Among other industries, most of the storied IT firms in India (and I happened to work for one of them until very recently) are talking about cost cuts, improving efficiencies & down sizing (no major lay-offs planned though, no not yet) in view of the accelerating contraction in the global markets.

Conservation, safety, and avoiding risk seem to be the current flavor of the season.

Fear is paralyzing. Indeed.

How could then one explain the raw energy, optimism & bold plans I saw in the teams of those start-ups mentioned earlier? An aberration? Odd-balls, mavericks - not able to read the macro level economic indicators?

 I think not.

These firms - and many others like them - are betting on their purple cows (phrase made famous by Seth Godin in his best seller by the same name). Remarkable (and NOT just very good) products/ services targeted at the very edge of the markets. Niche products designed for the early adopters/ enthusiasts of the markets they are targeting.

And these are niches that would give them their 10-20 Millions I was alluding to earlier. And if the story is indeed right, many of these services could potentially go on to become block-busters - making them hundreds of millions of dollars if not billions…

So what does this mean to the many of the big boys stuck by an - in their own words - economic Tsunami? 

While they continue their effort to cut capacities matching the contracting demand, should they not be investing in building a portfolio of purple cows? 
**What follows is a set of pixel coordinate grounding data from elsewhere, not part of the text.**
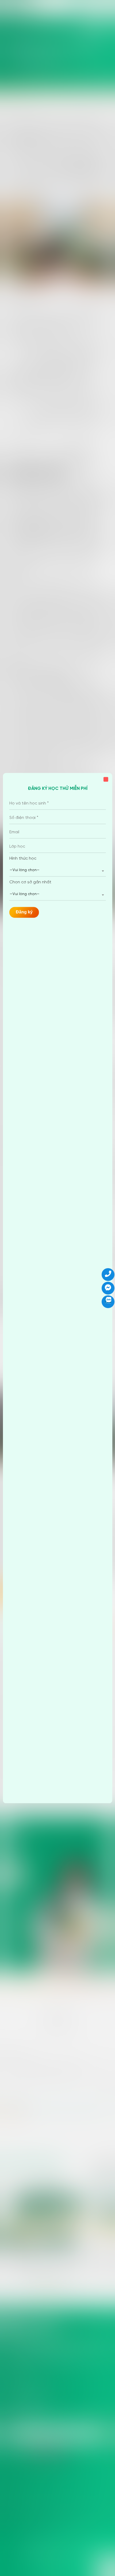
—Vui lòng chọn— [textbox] (25, 870)
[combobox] (57, 871)
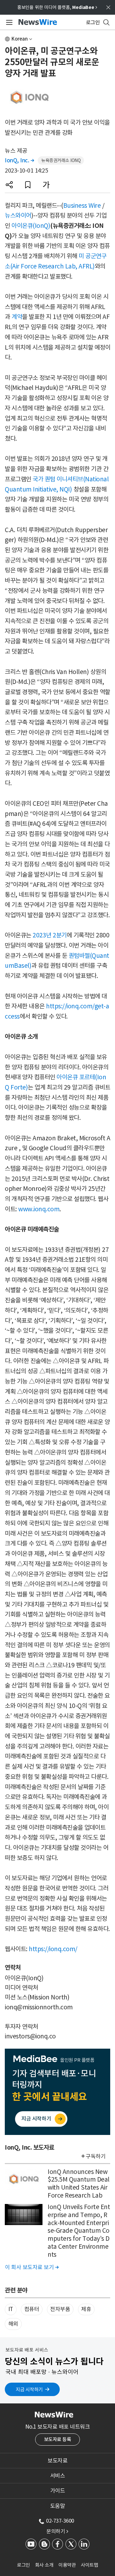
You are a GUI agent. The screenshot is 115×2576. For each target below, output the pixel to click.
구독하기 (95, 2156)
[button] (9, 184)
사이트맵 (89, 2565)
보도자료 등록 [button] (57, 2439)
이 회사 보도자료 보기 (31, 2267)
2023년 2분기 (50, 935)
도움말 (57, 2506)
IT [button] (10, 2309)
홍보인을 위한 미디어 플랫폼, (57, 7)
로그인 (23, 2565)
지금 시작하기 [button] (29, 2389)
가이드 (57, 2490)
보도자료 (57, 2460)
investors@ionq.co (30, 2036)
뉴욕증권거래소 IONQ (60, 160)
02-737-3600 (60, 2521)
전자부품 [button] (60, 2309)
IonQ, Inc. (19, 160)
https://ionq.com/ (53, 1949)
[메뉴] (8, 22)
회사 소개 (44, 2565)
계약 (17, 317)
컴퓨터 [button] (31, 2309)
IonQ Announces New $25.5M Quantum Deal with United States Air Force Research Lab (79, 2183)
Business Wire (82, 205)
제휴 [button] (86, 2309)
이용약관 (67, 2565)
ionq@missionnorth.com (39, 2007)
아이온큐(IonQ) (31, 225)
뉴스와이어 (18, 215)
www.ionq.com (38, 1209)
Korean (20, 39)
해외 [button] (13, 2323)
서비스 (57, 2475)
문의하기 (57, 2531)
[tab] (57, 2460)
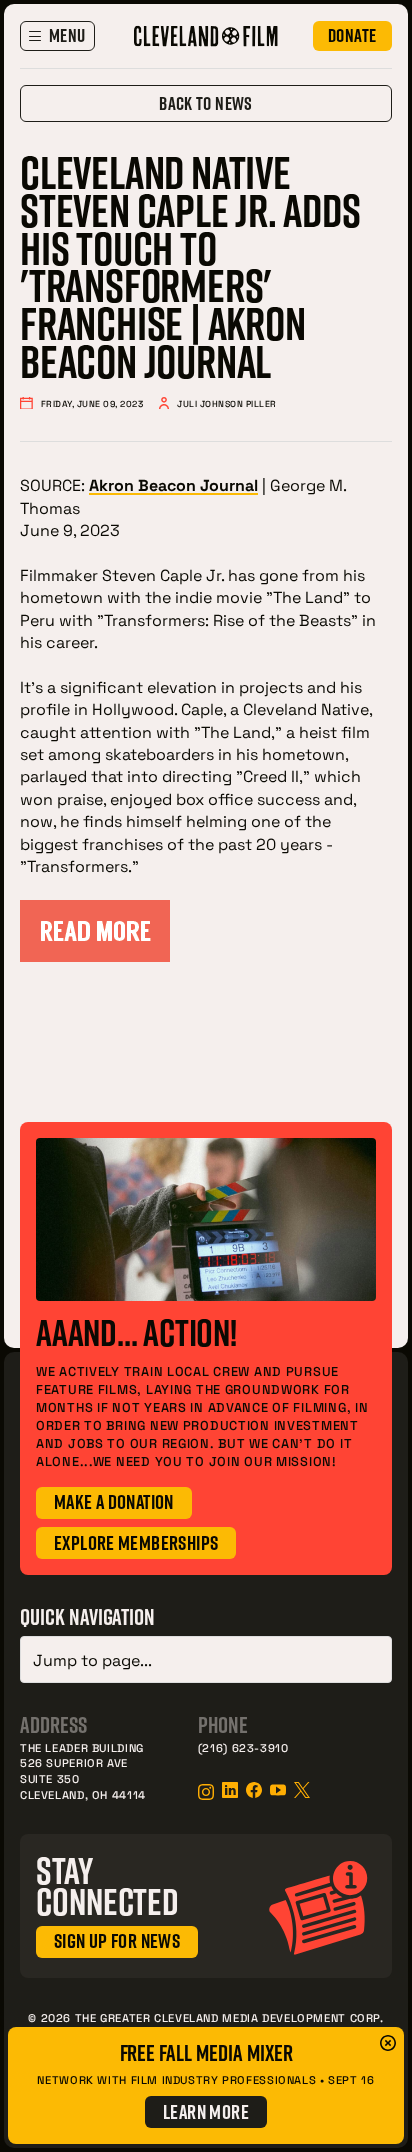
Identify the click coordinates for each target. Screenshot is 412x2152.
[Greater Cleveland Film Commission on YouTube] (278, 1790)
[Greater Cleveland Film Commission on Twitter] (302, 1790)
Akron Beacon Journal (173, 484)
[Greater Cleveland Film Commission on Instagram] (206, 1792)
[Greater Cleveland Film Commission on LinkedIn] (230, 1790)
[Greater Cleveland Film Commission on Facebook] (254, 1790)
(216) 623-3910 (243, 1747)
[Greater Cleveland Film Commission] (206, 36)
Launching remarkable products/ services for the edges of the market? Finding and unleashing teams of odd-balls & mavericks who would be ready to risk their careers going after 10-20 millions ( a rounding error in a company with revenues in excess of many billions) to build early market positions? 

Do they have systems and processes in place to react fast enough in a completely different marketplace? I guess there’re no easy answers, but I know this to be one surefire way to potentially have a block-buster at hand when the market rebounds in a couple of years.

Do we have a case for genuine entrepreneurship here? Hairy-Bold-Audacious entrepreneurship? Anyone?